Долгие годы эта история была погребена так глубоко, что даже я искренне считала, что она прошла для меня даром, никак не задела. Память постепенно раскалывалась на дробные фрагменты, рассыпалась по телу, растворялась в крови, въедалась в костный мозг. Мое сознание меня защищало, стремительно размывая острые грани произошедшего, стирая подробности грубыми, топорными мазками. Через несколько недель я не смогла восстановить подробности, через месяц любая мысль о насилии гасилась мгновенно: ничего не было. Это было похоже на то, как ловишь снежинки на ладонь: за один взмах ресниц сложный узор успевает отпечататься на сетчатке и растаять, и ты так и не успел ее рассмотреть. Лишь мутные, топкие сны еще долго тревожили меня повторяющимися, жуткими картинками: лицо Фреда, нависшее надо мной, его руки, застегивающие ремень, ощущение хвойного дыхания на своей шее. Через несколько лет исчезли и они. Желтое платье я выбросила.
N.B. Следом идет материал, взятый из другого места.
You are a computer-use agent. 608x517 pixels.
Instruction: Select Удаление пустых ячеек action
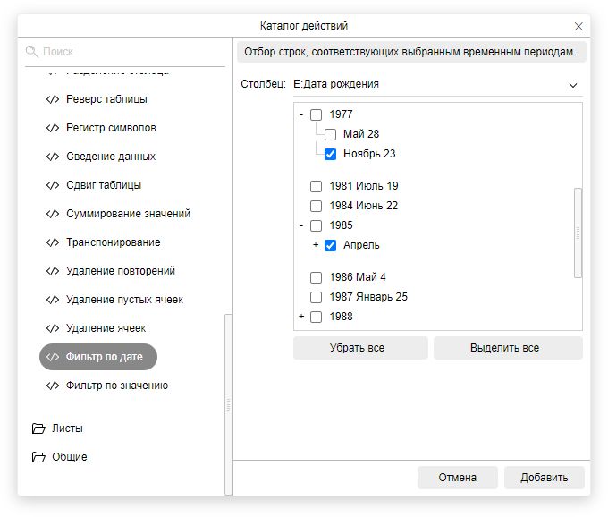[124, 300]
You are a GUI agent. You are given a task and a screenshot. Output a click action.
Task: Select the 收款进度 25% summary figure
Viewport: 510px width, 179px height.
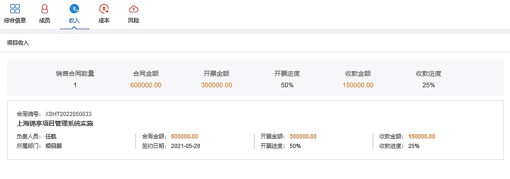[429, 85]
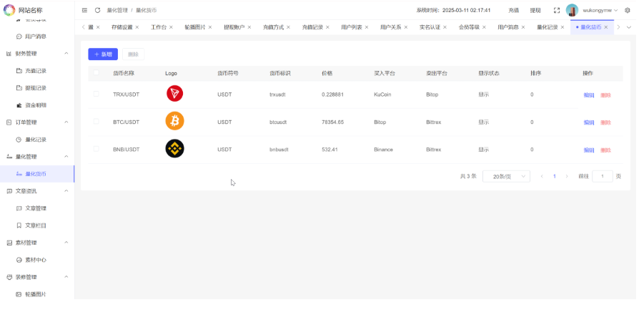Click the blue 新增 button
Viewport: 639px width, 330px height.
[x=103, y=54]
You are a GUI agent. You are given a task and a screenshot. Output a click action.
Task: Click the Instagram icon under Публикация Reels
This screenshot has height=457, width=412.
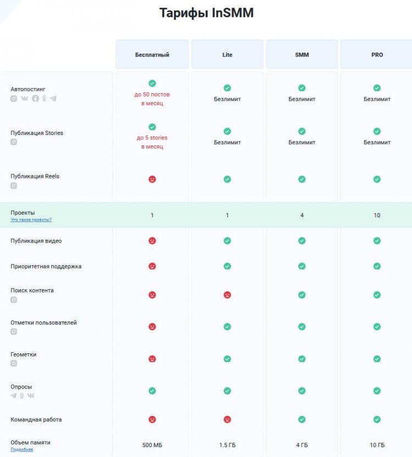14,185
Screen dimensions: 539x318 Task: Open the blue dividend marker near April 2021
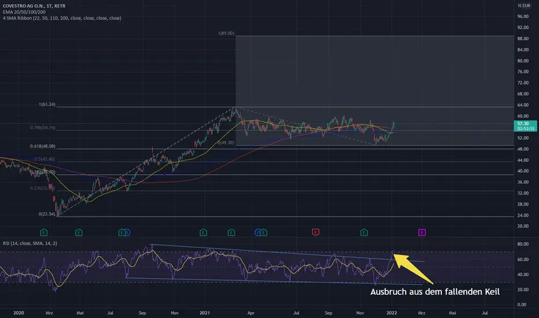(x=258, y=232)
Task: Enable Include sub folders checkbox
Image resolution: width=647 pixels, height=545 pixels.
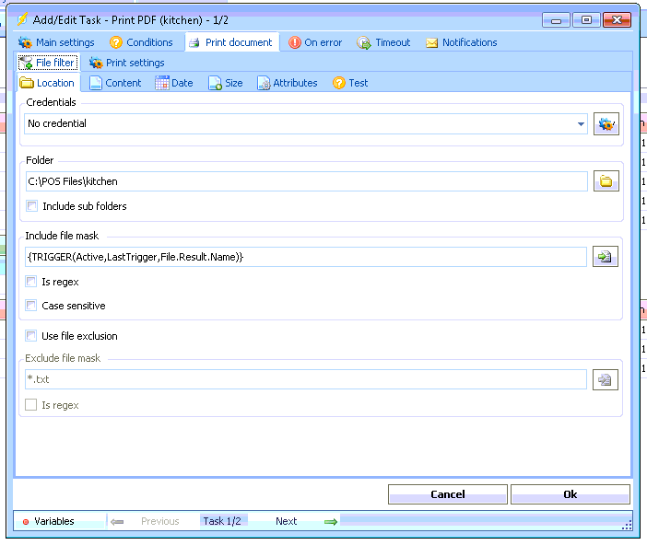Action: 33,206
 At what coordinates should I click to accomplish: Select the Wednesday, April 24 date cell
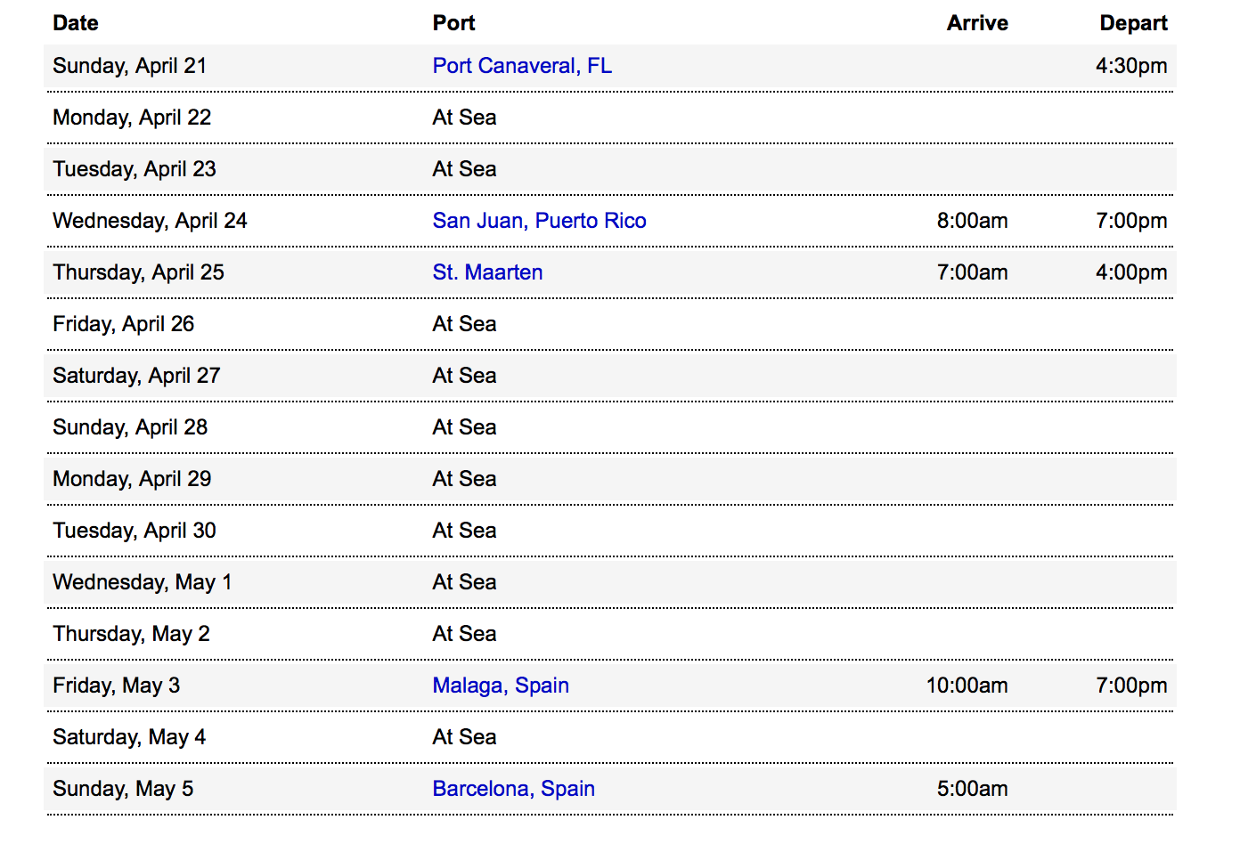click(x=150, y=221)
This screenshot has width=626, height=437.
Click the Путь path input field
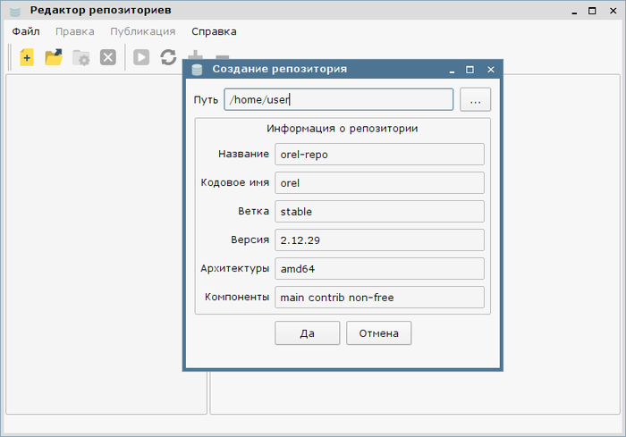[338, 99]
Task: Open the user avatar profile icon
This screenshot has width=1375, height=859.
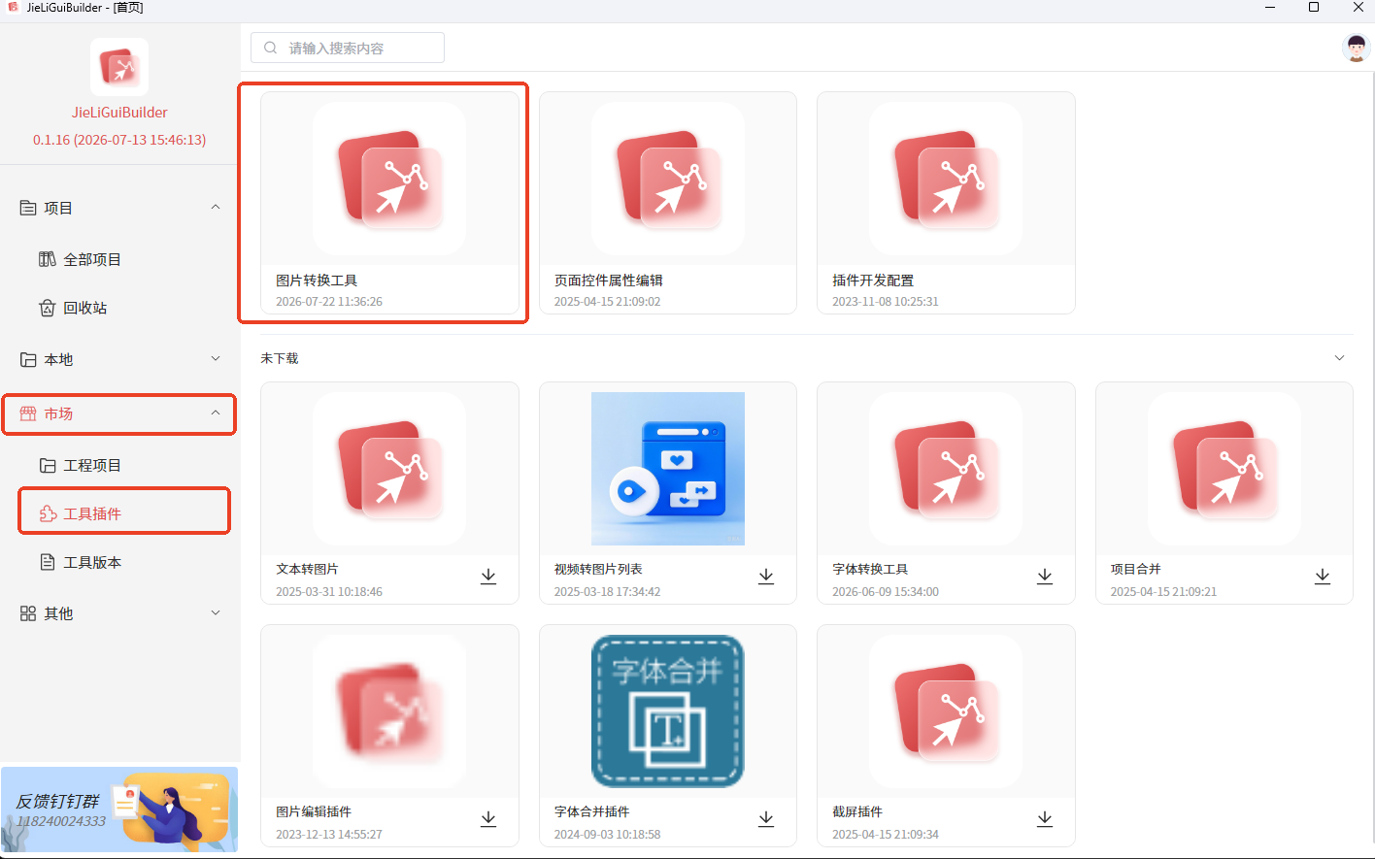Action: (1356, 48)
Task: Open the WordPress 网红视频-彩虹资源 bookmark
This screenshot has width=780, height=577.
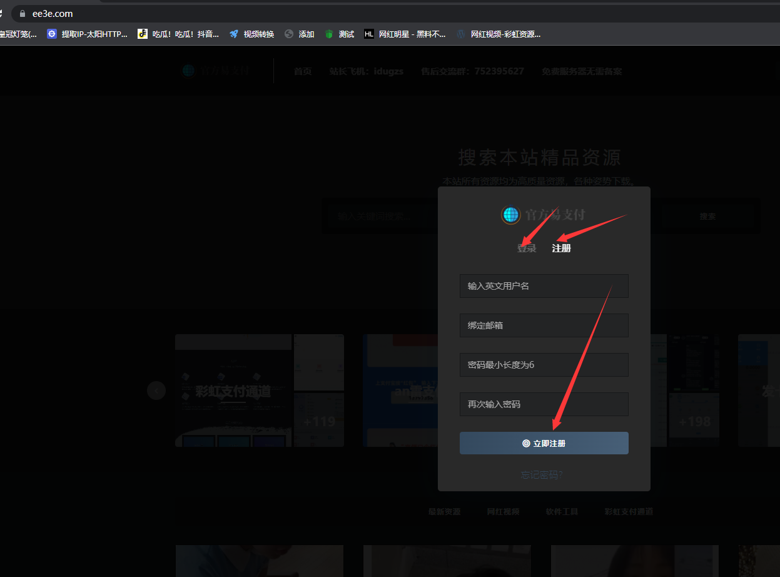Action: coord(461,34)
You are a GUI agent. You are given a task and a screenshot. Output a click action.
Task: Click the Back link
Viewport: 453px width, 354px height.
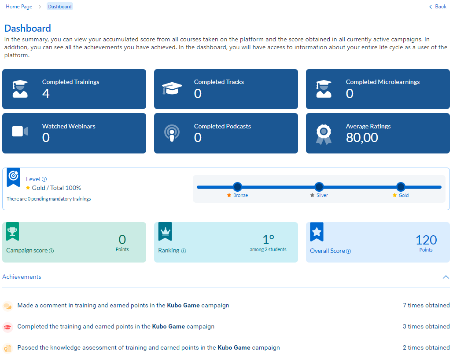[x=438, y=7]
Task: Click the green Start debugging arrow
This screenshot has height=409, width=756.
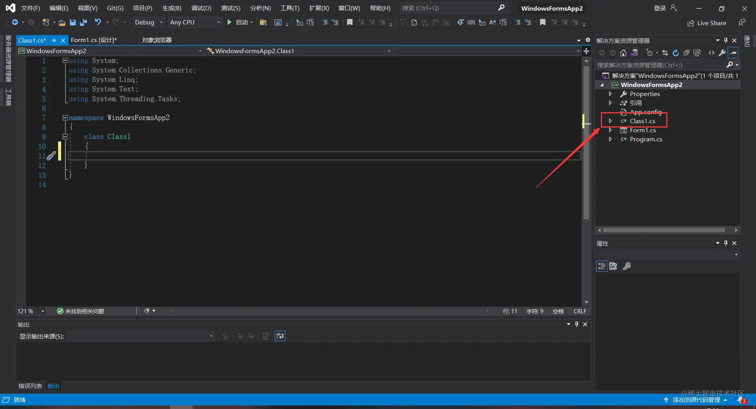Action: pyautogui.click(x=229, y=22)
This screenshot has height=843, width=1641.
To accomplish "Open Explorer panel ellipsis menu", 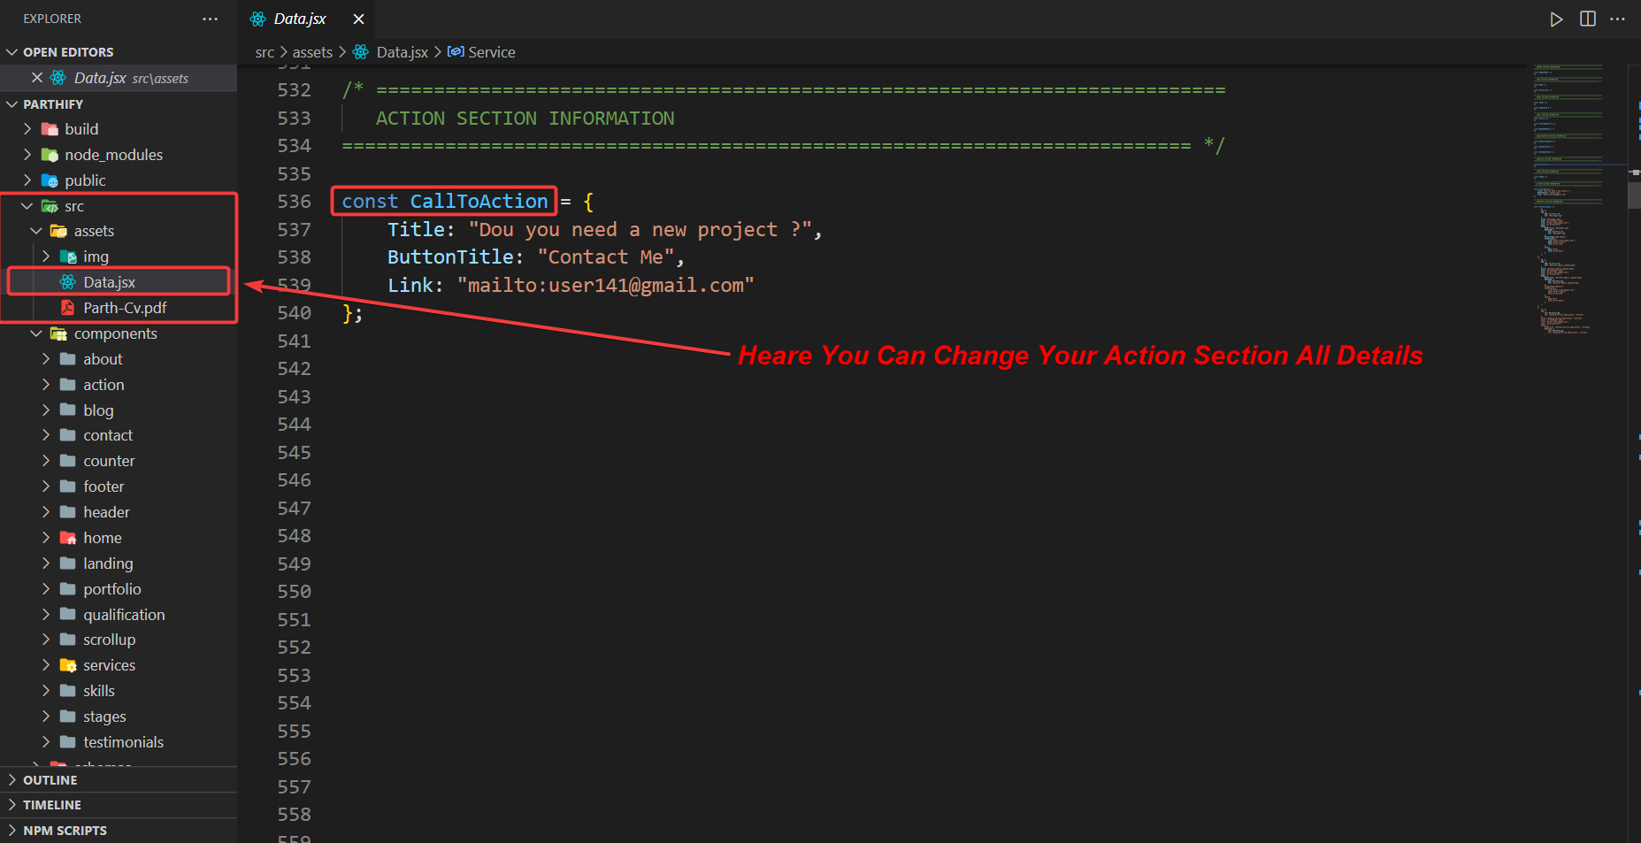I will tap(210, 19).
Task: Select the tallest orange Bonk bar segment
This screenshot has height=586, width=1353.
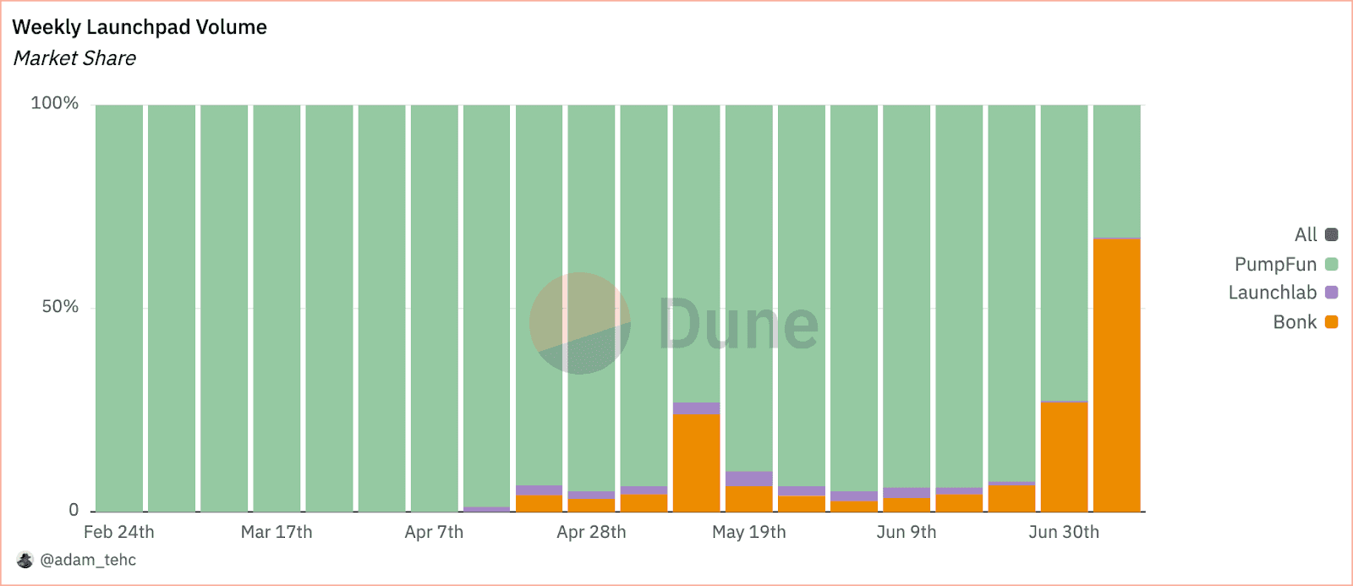Action: point(1116,375)
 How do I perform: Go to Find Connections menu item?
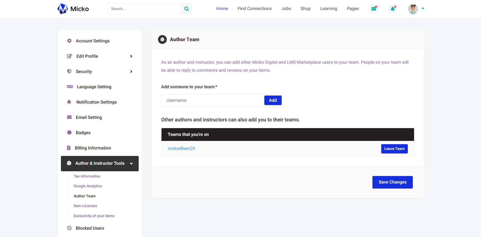click(x=254, y=9)
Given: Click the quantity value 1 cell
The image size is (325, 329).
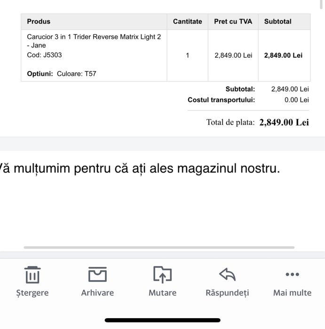Looking at the screenshot, I should pyautogui.click(x=187, y=55).
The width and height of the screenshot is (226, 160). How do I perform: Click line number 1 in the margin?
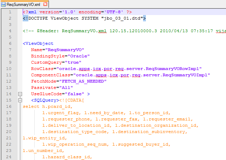click(x=10, y=12)
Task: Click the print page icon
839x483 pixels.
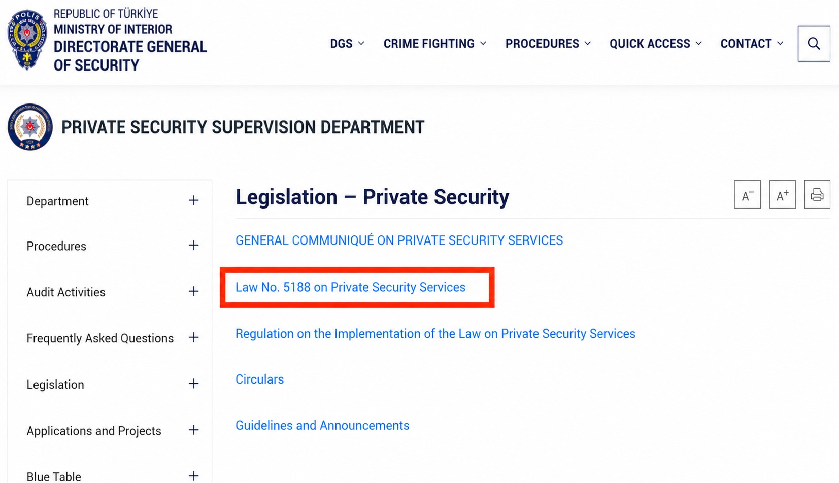Action: (x=817, y=194)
Первый звоночек прозвенел, когда однажды в разговоре с Глорией на тему отвратительных партнеров я хотела пошутить про Фреда – и не смогла. Мой рот тогда открылся и закрылся, не в силах выдавить ни слова. Я убедила себя, что это тоже ничего не значит.
Лишь четверть века спустя, достав откуда-то из тайников души мрачную и ужасную историю о девушке Шелене, я задумаюсь над тем, почему же обхожусь со своей героиней столь жестоко, почему причиняю ей столько боли и заставляю испытывать вину.
И ответ мне не понравится.
Глава 41. Сумерки
2007
Лежать на диване было хорошо. Удобная подушка позволяла долго поддерживать скрюченную позу, ноги укутывал мягкий флисовый плед. По телевизору шла передача о садоводстве, я сосредоточенно следила за особенностями возделывания земляники, не забывая потягивать разбавленный колой виски из низкого, тяжелого стакана.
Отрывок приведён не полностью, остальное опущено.